### What is being asked
Copy the rows word for word, starting at the beginning of the rows and ending with the line that contains "Looking at the screenshot, I should [x=128, y=100].", including that line. Leave the pictures out of your copy.

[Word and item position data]

------------

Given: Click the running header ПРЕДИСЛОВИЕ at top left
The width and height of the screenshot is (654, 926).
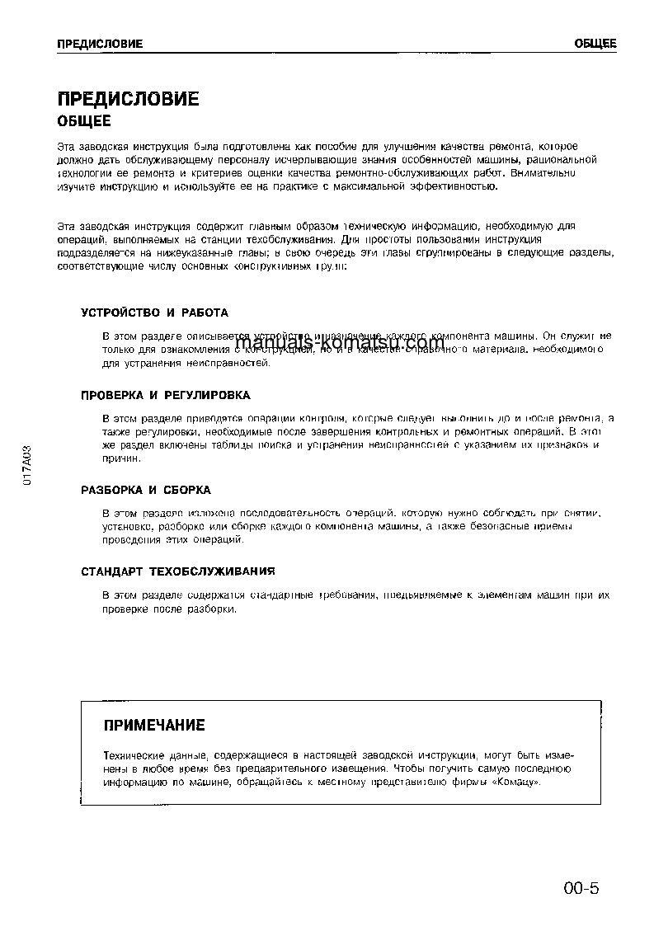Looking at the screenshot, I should [x=100, y=44].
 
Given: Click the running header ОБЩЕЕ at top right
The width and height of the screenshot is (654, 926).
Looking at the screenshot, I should [x=594, y=44].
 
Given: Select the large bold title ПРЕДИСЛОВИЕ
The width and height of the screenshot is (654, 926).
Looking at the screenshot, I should [x=128, y=100].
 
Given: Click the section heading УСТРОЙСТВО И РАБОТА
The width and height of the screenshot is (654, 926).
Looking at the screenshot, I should [x=154, y=313].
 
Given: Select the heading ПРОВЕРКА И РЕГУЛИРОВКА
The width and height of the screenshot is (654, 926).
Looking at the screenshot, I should [x=165, y=396].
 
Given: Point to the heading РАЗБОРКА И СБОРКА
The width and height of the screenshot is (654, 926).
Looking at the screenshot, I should [x=146, y=490].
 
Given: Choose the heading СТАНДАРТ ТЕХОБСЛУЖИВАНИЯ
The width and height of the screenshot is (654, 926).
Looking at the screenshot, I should [x=177, y=571].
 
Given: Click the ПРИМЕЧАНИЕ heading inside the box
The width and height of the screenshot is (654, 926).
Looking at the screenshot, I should [x=153, y=726].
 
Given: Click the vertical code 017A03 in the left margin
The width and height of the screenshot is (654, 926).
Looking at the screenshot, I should [x=27, y=467].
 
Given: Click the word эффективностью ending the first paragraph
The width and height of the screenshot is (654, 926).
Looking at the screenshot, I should [x=454, y=187].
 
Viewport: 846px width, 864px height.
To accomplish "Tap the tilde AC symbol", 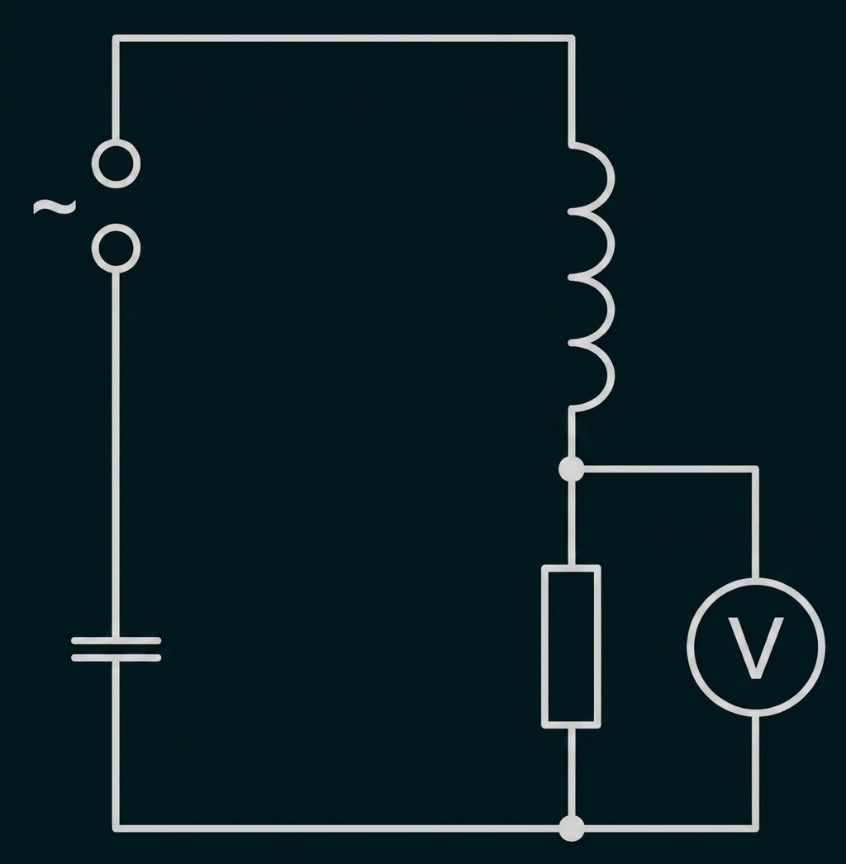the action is point(55,207).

------------

### Right answer
Given: Click the running header ПРЕДИСЛОВИЕ at top left
The width and height of the screenshot is (654, 926).
Looking at the screenshot, I should [x=100, y=44].
 
Given: Click the running header ОБЩЕЕ at top right
The width and height of the screenshot is (654, 926).
Looking at the screenshot, I should [x=594, y=44].
 
Given: Select the large bold title ПРЕДИСЛОВИЕ
The width and height of the screenshot is (654, 926).
Looking at the screenshot, I should [x=128, y=100].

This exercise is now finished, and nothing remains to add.